Итак, Игорь Качалин, пробыв в школе установленный срок хорошистом и общественником, получил приличный аттестат и великолепные характеристики. Институт выбирался не по призванию, за отсутствием такового, а по принципу наибольшего благорасположения. Рекомендатели и пособники поступления были людьми абсолютно искренними и честными: они свято верили, что у Игоря Качалина нет недостатков, значит, он человек хороший и достоин помощи.
После первого курса Игорь выяснил, что ему предстоит стать строителем, и отнесся к известию доброжелательно: нормальная профессия, ничем не хуже многих.

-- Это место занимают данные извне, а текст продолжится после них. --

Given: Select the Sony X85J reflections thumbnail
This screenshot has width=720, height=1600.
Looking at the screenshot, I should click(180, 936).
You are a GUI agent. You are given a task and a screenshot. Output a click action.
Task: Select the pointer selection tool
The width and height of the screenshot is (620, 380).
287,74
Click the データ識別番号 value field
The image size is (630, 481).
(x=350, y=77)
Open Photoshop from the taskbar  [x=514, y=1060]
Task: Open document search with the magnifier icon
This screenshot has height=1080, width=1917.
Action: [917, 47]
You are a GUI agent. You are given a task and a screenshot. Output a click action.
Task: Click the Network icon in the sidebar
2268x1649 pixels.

Лекции он посещал и конспекты вел, двинулся вперед по общественной линии успешно, в первое студенческое лето стал одним из руководителей стройотряда. Уже через две недели Игорь понял, что со стройотрядом он погорячился: приходилось весь день вкалывать с ребятами на равных, руководить в свободное время оказалось накладно.
Игорь завял, самоустранился и вернулся в институт притихшим. Общественная и руководящая деятельность в школе не прошла для Качалина даром, он становился незаурядным психологом, или, как он сам выражался, человековедом. Одни делили окружающих на девушек и парней, другие – на успевающих и отстающих, москвичей и иногородних, умных и не совсем, на тех, которые удачно выбрали родителей, просто обеспеченных и студентов обыкновенных. Двадцатилетние рубят крупно, сортируют грубо. Игорь от однокурсников отличался тем, что не делил товарищей на блоки и подотряды, старался понять каждого в отдельности, персонально. Он знал: выделяться особенно не следует, но и смешиваться с общей массой нельзя, тем более что и массы-то никакой, по мнению Качалина, не существует, а есть принудительное сообщество индивидуумов. И в данном обществе следует занять свое место, не выпячиваться, на самолюбие никому не наступать, но чтобы всем было известно: это не второкурсник, не отличник, не чемпион, это идет Игорь Качалин.
Выбирая свой стиль в борьбе с преподавателями, Игорь отталкивался от укоренившихся привычек их поколения. Начинать следовало с внешности, так как «встречают по платью». В основном преподаватели заканчивали институты в послевоенное время. Значит, ни усов, ни бороды, длинные волосы не годятся, стричься следует усредненно – «под польку». В то время модные ребята носили импортные, кто какой сумел достать, костюмы и белые рубашки с галстуком. Игорь определил для себя скромный, всегда хорошо выглаженный костюм и клетчатую рубашку, типа «ковбойка», без галстука. На ногах никакого каучука, неразумные доставали по сорок, даже по пятьдесят рублей пара, Качалин носил туфли самые обыкновенные, чтобы глаза не зацепили.
В общем, увидев входящего на экзамен Игоря Качалина, большинство преподавателей охватывал острый приступ ностальгии. Разговаривая с профессорами между лекциями и отвечая на экзаменах, Качалин придерживался тона спокойного и уважительного, но без подобострастия, что тоже старшему поколению импонировало. К концу третьего курса к Игорю Качалину на кафедре, хотя он знаниями далеко не блистал, относились уважительно, выделяя среди пестрого и шумного студенческого братства.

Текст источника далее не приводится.